The United States government has had many dealings with Cuba. The
most important of these were the Bay of Pigs and the Cuban Missile Crisis.
In the first incident, the Bay of Pigs, the Central Intelligence Agency
(CIA) planned to help Cuban exiles overthrow their dictator, Fidel Castro.
Unfortunately, the plan failed in almost every way possible (Wiener,
online). The second incident, the Cuban Missile Crisis, was the closest
America came to nuclear war. However, the war was avoided thanks to two
brave men, President John F. Kennedy and Premier Nikita Khrushchev (Cuban
Missile Crisis, online).
The United States had been friends with the Cuban dictator, Fulgencio
Batista Zaldvar. In 1959, Batista was overthrown by an underground
communist group lead by Fidel Castro. Castro became the new dictator. At
first, he was a very conventional ruler. He was liked not only by the Cuban
people, but by other countries as well, including the United States
(Wiener, online).
This changed, however, when Castro realized how much power he had
gained. Soon, Castro started to abuse his power by being hostile toward the
Cuban people and to the United States. In 1960 Castro took over American-
owned properties in Cuba such as oil refineries, sugar mills, and electric
utilities. This ended the alliance between the United States and Cuba
(Wiener, online).
In the early 60’s Castro started to institutionalize Communism and
developed a close friendship with the Soviet Union. The CIA decided that
the United States needed to take over Cuba to save the United States from
attacks by Russia, which backed Cuba. The plan was known as the Bay of
Pigs. The plan was to train Cuban exiles, who would serve as cover for
action by the CIA. All CIA agents who had any contact with the Cuban public
would have separate identities as American businessmen. This would hide all
evidence that the United States government was involved (Wiener, online).
In addition to their personal weapons Cuban exile soldiers received
Browning Automatic Rifles, machine guns, mortars, recoilless rifles, rocket
launchers, and flamethrowers. The were also supplied with five M-41 tanks,
twelve heavy trucks, an aviation fuel tank truck, a tractor crane, a
bulldozer, two large water trailers, and several small trucks and tractors.

» **EXTRACTED DATA**:
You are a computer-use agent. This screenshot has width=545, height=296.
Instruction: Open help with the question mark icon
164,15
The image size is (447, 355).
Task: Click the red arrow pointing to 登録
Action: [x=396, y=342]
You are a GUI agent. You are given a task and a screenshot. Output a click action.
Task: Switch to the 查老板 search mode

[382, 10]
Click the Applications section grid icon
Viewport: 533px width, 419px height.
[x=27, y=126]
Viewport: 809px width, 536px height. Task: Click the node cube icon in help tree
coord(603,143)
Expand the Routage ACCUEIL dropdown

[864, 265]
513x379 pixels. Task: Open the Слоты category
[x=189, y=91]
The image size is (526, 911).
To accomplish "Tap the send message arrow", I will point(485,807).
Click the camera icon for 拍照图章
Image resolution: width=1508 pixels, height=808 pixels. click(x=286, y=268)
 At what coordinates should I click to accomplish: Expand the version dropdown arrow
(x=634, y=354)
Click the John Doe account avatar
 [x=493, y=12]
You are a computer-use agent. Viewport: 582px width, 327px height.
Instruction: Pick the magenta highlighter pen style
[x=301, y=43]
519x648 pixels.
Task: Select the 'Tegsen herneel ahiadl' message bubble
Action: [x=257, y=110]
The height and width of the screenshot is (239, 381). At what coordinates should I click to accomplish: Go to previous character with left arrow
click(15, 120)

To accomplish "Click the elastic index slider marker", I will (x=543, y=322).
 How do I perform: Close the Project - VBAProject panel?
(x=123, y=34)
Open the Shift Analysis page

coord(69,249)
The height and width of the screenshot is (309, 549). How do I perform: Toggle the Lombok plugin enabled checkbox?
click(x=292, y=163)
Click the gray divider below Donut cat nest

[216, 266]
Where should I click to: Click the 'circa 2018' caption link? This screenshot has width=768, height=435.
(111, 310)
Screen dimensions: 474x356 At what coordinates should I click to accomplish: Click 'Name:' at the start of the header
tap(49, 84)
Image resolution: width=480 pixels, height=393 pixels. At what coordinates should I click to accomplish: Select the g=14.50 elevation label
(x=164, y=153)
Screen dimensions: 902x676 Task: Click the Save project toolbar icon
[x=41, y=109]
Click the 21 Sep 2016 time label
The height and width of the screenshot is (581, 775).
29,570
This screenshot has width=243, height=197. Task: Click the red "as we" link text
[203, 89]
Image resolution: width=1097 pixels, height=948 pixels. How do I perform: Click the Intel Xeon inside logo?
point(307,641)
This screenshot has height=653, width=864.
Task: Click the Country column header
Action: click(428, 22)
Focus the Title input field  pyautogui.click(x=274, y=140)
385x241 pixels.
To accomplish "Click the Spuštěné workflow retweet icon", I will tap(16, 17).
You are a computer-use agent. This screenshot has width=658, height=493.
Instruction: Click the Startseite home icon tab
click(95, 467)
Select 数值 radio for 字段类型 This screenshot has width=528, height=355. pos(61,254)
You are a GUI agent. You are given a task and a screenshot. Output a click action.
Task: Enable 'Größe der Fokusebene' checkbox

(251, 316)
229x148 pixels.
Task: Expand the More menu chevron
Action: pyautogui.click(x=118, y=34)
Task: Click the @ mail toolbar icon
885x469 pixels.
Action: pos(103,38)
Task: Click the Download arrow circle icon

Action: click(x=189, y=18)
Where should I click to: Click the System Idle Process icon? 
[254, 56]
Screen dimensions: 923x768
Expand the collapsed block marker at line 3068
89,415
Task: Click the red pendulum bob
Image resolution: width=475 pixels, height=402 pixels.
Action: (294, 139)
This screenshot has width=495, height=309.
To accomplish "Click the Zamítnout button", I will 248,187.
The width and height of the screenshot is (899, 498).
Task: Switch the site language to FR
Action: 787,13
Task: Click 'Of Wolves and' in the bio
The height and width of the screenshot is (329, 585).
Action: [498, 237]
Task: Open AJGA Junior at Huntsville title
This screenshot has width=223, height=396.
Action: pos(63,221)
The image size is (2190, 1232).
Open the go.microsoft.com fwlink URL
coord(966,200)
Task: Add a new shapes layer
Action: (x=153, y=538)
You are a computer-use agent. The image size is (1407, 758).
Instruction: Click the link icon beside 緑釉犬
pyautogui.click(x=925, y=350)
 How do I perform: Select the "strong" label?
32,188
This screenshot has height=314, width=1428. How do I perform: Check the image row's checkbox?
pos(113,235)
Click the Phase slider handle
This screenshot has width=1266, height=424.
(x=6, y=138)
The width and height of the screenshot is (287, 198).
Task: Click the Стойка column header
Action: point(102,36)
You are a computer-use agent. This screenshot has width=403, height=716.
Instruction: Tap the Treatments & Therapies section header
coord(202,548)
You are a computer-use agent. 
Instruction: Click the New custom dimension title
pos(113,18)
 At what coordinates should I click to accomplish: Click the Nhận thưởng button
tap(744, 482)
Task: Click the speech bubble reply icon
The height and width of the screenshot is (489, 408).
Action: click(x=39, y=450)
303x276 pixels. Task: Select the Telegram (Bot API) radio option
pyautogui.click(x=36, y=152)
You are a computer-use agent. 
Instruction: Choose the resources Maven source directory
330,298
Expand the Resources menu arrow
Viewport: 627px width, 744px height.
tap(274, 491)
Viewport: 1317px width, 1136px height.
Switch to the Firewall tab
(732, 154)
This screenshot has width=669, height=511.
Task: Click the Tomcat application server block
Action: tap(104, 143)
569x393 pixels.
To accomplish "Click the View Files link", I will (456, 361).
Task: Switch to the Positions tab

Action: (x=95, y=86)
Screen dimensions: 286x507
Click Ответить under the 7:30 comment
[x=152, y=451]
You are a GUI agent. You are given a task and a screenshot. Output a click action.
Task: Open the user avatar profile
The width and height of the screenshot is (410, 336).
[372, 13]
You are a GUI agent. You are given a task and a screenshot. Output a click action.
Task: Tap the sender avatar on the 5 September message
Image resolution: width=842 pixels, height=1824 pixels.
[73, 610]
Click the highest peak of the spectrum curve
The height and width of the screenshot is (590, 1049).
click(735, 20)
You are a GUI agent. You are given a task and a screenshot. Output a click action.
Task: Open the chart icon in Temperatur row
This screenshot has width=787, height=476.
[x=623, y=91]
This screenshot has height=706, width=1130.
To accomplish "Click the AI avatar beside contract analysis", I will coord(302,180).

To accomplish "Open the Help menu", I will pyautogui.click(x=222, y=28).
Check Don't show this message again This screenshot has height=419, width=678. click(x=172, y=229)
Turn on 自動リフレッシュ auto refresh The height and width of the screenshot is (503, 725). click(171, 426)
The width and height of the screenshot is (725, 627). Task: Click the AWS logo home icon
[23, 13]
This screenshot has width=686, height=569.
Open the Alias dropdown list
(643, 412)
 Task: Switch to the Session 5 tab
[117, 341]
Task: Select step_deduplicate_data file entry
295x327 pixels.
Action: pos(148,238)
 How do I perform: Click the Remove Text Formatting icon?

» **GIVEN EXERCISE A**:
For each statement, say whether it agrees with the passage on U.S. dealings with Cuba, answering yes or no and quoting the words of the passage that decide it.
(i) When Castro first came to power, the United States liked him.
(ii) Batista was overthrown in 1961.
(iii) The Cuban exile soldiers were supplied with five M-41 tanks.
» **GIVEN EXERCISE B**:
Write a continuation of the passage on U.S. dealings with Cuba, picking up after its last sentence.
The records play no part in what comes next.

» **ANSWER A**:
(i) Yes: "He was liked not only by the Cuban people, but by other countries as well, including the United States"
(ii) No: "In 1959, Batista was overthrown"
(iii) Yes: "five M-41 tanks"

» **ANSWER B**:
One thousand five hundred men landed in the invasion. All were transported
by ship except for one airborne infantry unit of 177 men. The entire
brigade included five infantry units, one heavy weapons unit, one
intelligence-reconnaissance unit, and one tank platoon (Wiener, online).
On April 15th three Cuban airfields were raided by eight B-26
bombers, destroying about half of Castro’s air force. However, the second
air strike planned to destroy the rest of Castro’s air force were called
off in fear that it might expose the United States’ involvement (Wiener,
online).
Many other things also went wrong. The United States landing crafts
sank on coral reefs. A drop of paratroopers missed their targets. Many
exiles were pinned on the beach by heavy gunfire. They begged for air
support, but again President Kennedy refused. After 114 exiles were killed
the remaining 1,189 had no choice but to surrender to Castro (Sitkoff,
p.32).
In 1962 the Soviet was far behind the United States in the arms race.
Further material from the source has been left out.